Waders of Europe: a photographic guide

Published on 20 February 2018 in Book reviews

By Lars Gejl, translated by Peter Sunesen

Bloomsbury, 2017, ISBN 978-1-4729-4705-5;

Hbk, 368pp; 670 colour photographs, 189 black-and-white illustrations

£39.99 buy it from the BB Bookshop

This large-format volume covers 44 species of waders, or shorebirds, that occur regularly in Europe plus a further 38 species from North America and Asia that have occurred as scarce visitors or vagrants. Extensive introductory material discusses various aspects of the life history of these birds but the bulk of the book is made up of the individual species accounts, which are lavishly illustrated with numerous high-quality images. For each species, details are given of the breeding biology, migration, population size, habitat, voice and range, though no maps are included. There is a particular emphasis on identification, including of subspecies, but identification of the more troublesome species is sometimes dealt with rather superficially, and some quite well-established identification features are not mentioned, such as the loral pattern of Semipalmated Plover Charadrius semipalmatus or the flank pattern of the nominate race of Lesser Sand Plover C. mongolus.

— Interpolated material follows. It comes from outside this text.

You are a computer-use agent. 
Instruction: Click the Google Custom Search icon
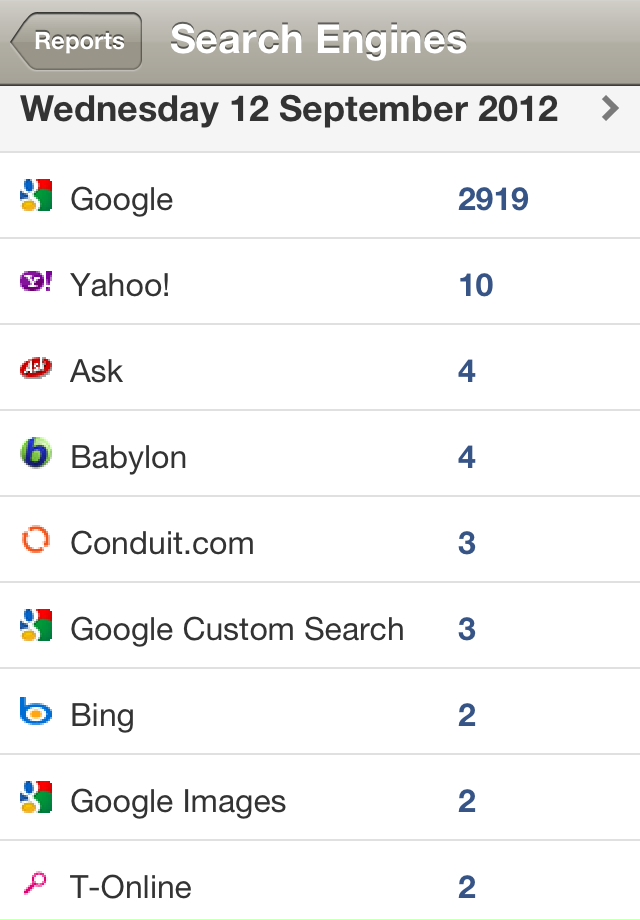point(36,627)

There is regularly a sense that something has either been lost in translation or editing standards leave much to be desired. For example, an annotation dealing with the upperpart pattern of a juvenile Marsh Sandpiper Tringa stagnatilis reads: ‘The whitish varies along the edge of the greyish-brown feathers of the upperparts may be coarsely serrated or anything in between, as here’, which is close to gibberish, as is the description of the upperwing pattern of Great Snipe Gallinago media, which reads: ‘the dark upperside displays a distinct, pale wing-bar, along the greater wing-coverts and two more, constituted by the secondary and tertiary wing-coverts’. Sadly, these are not isolated examples. On more than one occasion the subheading ‘Habitat’ is replaced by ‘Distribution’, which then appears twice. The quality of the images is the chief saving grace as they really are an outstanding collection, but the claim on the back cover that this is ‘the ultimate guide to wader identification, ecology and biology’ is frankly a stretch.